Hasta que un breve gemido me delata, entiendes de inmediato y sueltas la mandíbula, lentamente, lamiendo con delicadeza la marca que tus dientes han dejado. 

Más que la mordida en sí, ese momento posterior, esa simbiosis última, es de lo más excitante: la suavidad de la punta de tu lengua sobre la piel levemente lastimada, adolorida, crispada; es tal la sutileza del roce, que puedo sentir, uno a uno, los finísimos vellos de mi piel siendo barridos por tu lengua de gato, como en cámara lenta.

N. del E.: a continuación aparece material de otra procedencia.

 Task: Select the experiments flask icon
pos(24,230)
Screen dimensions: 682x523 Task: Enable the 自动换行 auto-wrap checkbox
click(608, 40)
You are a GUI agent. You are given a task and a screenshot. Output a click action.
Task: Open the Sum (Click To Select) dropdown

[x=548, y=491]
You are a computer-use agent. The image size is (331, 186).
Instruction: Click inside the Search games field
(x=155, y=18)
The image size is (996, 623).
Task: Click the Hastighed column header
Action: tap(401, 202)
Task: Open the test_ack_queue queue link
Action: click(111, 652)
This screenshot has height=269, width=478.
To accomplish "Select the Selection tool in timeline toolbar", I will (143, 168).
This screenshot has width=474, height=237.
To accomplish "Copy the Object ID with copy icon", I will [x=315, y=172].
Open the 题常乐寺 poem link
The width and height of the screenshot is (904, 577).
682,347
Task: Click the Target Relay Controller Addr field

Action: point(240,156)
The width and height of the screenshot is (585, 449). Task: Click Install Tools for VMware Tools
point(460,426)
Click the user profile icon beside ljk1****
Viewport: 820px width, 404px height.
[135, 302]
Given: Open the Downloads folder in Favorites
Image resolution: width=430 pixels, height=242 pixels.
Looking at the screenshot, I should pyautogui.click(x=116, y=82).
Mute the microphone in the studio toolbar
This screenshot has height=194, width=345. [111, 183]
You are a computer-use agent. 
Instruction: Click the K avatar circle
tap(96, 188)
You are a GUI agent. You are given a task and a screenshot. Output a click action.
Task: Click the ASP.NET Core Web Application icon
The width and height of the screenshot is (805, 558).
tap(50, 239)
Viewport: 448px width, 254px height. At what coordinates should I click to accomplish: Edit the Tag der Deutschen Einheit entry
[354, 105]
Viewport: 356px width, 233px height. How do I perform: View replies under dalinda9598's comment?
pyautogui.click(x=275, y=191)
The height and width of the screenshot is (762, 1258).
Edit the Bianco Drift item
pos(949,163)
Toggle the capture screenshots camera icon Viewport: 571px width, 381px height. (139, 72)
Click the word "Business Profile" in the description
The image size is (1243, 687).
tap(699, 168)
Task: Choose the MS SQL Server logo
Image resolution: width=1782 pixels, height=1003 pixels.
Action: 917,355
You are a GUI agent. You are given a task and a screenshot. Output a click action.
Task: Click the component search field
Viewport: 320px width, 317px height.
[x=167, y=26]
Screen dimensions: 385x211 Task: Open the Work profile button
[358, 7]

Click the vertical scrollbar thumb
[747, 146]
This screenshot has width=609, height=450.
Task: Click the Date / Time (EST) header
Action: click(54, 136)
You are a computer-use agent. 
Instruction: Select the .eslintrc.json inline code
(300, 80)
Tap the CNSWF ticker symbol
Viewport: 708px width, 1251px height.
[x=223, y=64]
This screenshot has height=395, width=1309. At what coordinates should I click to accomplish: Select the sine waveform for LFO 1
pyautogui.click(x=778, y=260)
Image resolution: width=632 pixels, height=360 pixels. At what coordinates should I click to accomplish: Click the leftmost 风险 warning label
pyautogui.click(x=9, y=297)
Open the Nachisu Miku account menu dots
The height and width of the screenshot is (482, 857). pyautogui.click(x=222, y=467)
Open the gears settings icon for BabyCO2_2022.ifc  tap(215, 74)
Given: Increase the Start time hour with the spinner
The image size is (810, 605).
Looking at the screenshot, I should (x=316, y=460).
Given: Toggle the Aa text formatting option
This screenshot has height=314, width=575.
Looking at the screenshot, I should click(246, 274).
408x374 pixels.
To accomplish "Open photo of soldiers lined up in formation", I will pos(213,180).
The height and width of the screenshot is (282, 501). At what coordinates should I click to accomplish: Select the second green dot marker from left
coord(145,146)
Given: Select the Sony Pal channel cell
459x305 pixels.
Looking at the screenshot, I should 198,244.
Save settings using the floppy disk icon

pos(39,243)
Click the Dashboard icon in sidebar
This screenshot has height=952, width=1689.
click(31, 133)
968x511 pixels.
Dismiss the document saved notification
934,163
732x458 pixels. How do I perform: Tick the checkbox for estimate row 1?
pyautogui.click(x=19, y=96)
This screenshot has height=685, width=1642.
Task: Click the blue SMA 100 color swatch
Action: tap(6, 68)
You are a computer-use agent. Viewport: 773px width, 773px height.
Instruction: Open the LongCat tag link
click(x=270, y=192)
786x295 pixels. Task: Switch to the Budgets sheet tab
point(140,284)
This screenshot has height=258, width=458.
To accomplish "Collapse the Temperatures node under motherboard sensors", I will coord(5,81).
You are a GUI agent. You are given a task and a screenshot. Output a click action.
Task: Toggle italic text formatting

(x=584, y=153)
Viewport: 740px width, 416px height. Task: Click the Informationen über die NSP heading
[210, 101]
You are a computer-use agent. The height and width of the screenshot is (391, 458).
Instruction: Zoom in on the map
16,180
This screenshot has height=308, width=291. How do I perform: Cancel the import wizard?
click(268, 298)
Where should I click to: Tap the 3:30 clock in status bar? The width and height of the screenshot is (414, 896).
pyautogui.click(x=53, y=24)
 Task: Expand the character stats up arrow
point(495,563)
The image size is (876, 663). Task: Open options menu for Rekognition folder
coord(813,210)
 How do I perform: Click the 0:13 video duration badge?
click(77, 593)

De nuevo tu boca, de nuevo tus dientes, de nuevo tus ojos. Una cama pequeña, medias caladas, yo recostada. De nuevo tus dientes; pero esta vez no atrapan mi carne, pasan sobre ella y sostienen los hilos negros que envuelven mis piernas, desgarran la tela.

Tus rizos cubren tu rostro, volteas, jadeas, tus fauces exhalan un tibio aroma. No es suficiente, no alcanza la boca, necesitas las manos, con ellas rompes lo que falta, gimo, sudo, violentamente abres mis piernas al tiempo que los restos de media caen al piso, livianos, hechos trizas.